From Chiselhurst the prince was sent to King's College, London; and, on the breaking out of the Zulu war, proposed to serve for a time with Lord Chelmsford,-guided, of course, by the wishes of the Empress Eugenie and his Bonapartist adherents, who counted much on the friendship of England. At the parting visit to Queen Victoria, she gave him a ring, for remembrance; and on the 27th of February, 1879, his

mother accompanied him to Southampton and took leave of him on board his ship, bound for Natal-looking forward to the day of his happy return. In Africa he became one of the aides-de-camp of Lord Chelmsford, and proceeded inland to meet the impi of king Cetewayo, a little beyond the ridge of Isandula, where the English had suffered such a shameful defeat some weeks before. The district was swarming with Kaffirs; and the prince went forward on several reconnaissances, accompanied by other officers. On the day of his death (June 1st) he reached a place ten miles from camp, attended by Lieut. Cary, of the 98th Regiment, and five troopers, and dismounting, made a sketch of the surrounding country. As they were about to return, the party saw a number of dark faces among the cornstalks, and hastening to their horses, were attacked by the Zulus. The prince was overtaken and killed with two of the troopers, Lieut. Cary and the rest escaping. The body of the prince was found next day, speared in seventeen places and stripped. * It was brought to England, where at Chiselhurst it rests beside the remains of Napoleon III.
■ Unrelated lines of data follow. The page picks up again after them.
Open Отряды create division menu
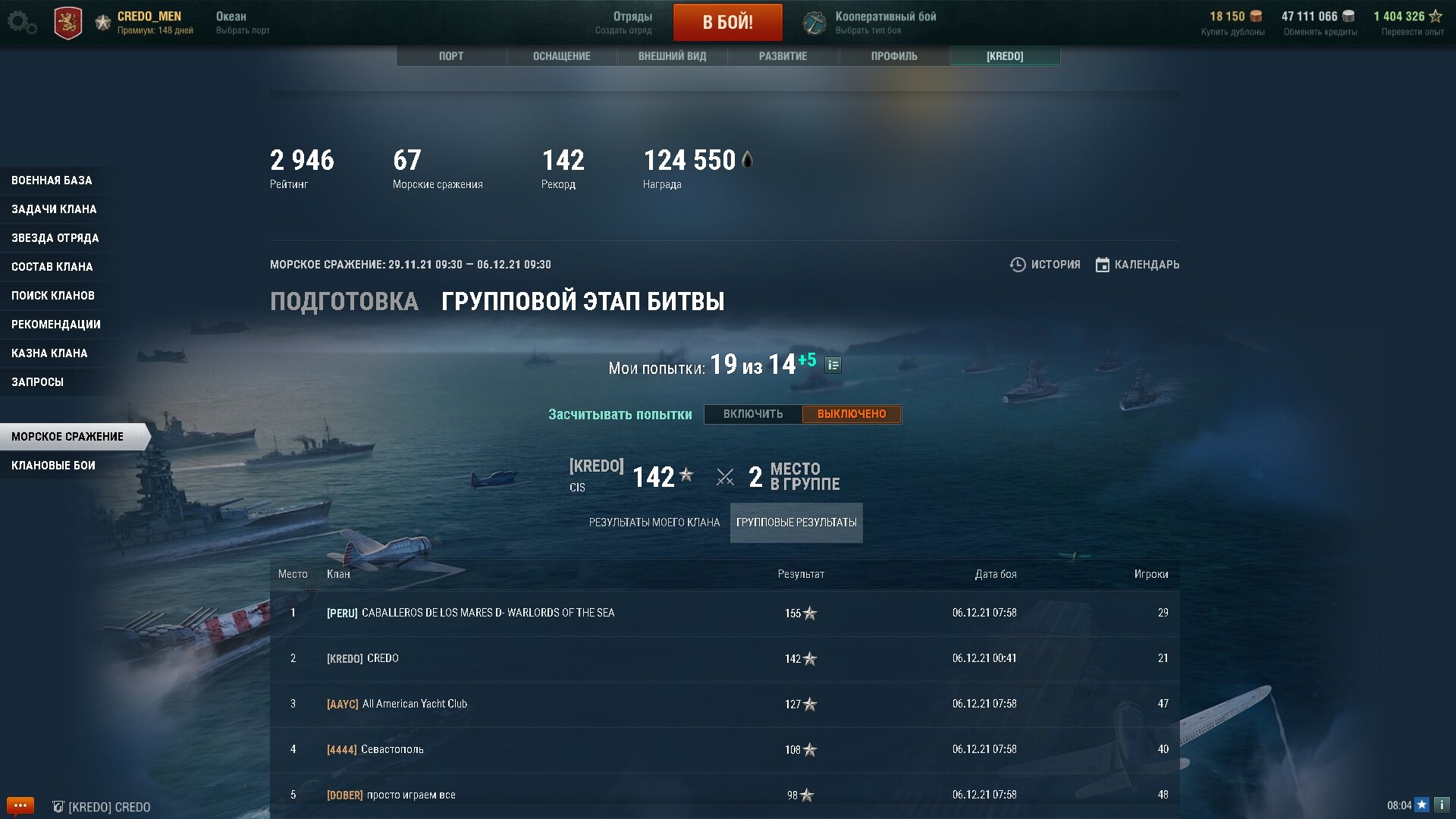 pyautogui.click(x=623, y=23)
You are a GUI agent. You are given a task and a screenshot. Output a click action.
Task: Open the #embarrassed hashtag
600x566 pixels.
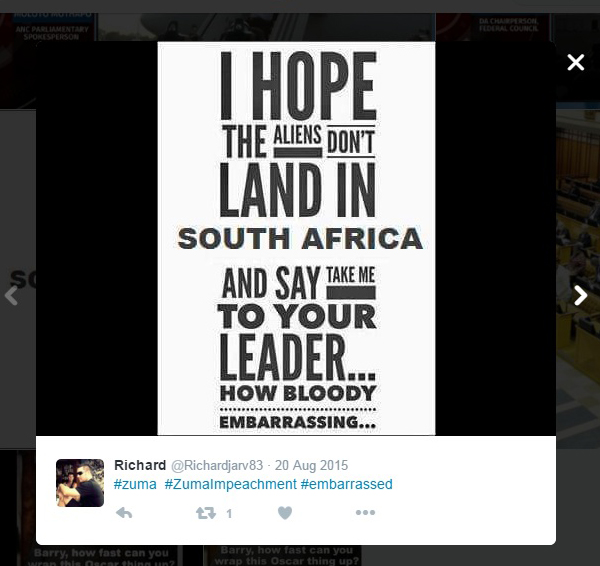pyautogui.click(x=347, y=484)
The death of the Prince Imperial, last male descendant of King Louis, has weakened the pretensions and hopes of the Bonapartes, eight of whom, at least, are now living-descendants of Lucien and Jerome, brothers of Napoleon I-for Joseph, who died in 1847, left no male heirs. Lucien, who died in 1840 at Viterbo, had four sons and six daughters. Of the latter, two were by his first wife, Christine Boyer. One of them married Prince Gabrielli, and the other became Lady Dudley Stuart. One of his daughters by the second wife was married to Sir Thomas Wyse, British Ambassador at Athens. The eldest of his sons, Charles Lucien, born in 1803, became a man of literary pursuits with a strong leaning to the Italian

* The prince, adopting the curious custom of his family, usually wore a talisman, enclosing a gem, suspended from his neck-the gift of his father, who had received it from Napoleon I, who, himself, was taught to believe it came, in some way, from the Emperor Charlemagne. Napoleon Eugene carried it on the day of his death; and the superstition that had transmitted it so far still preserved it. The Zulus who stripped him would not meddle with it. It was the fetish of an enemy which might injure them; and when the owner was taken up, it was found resting in its customary place.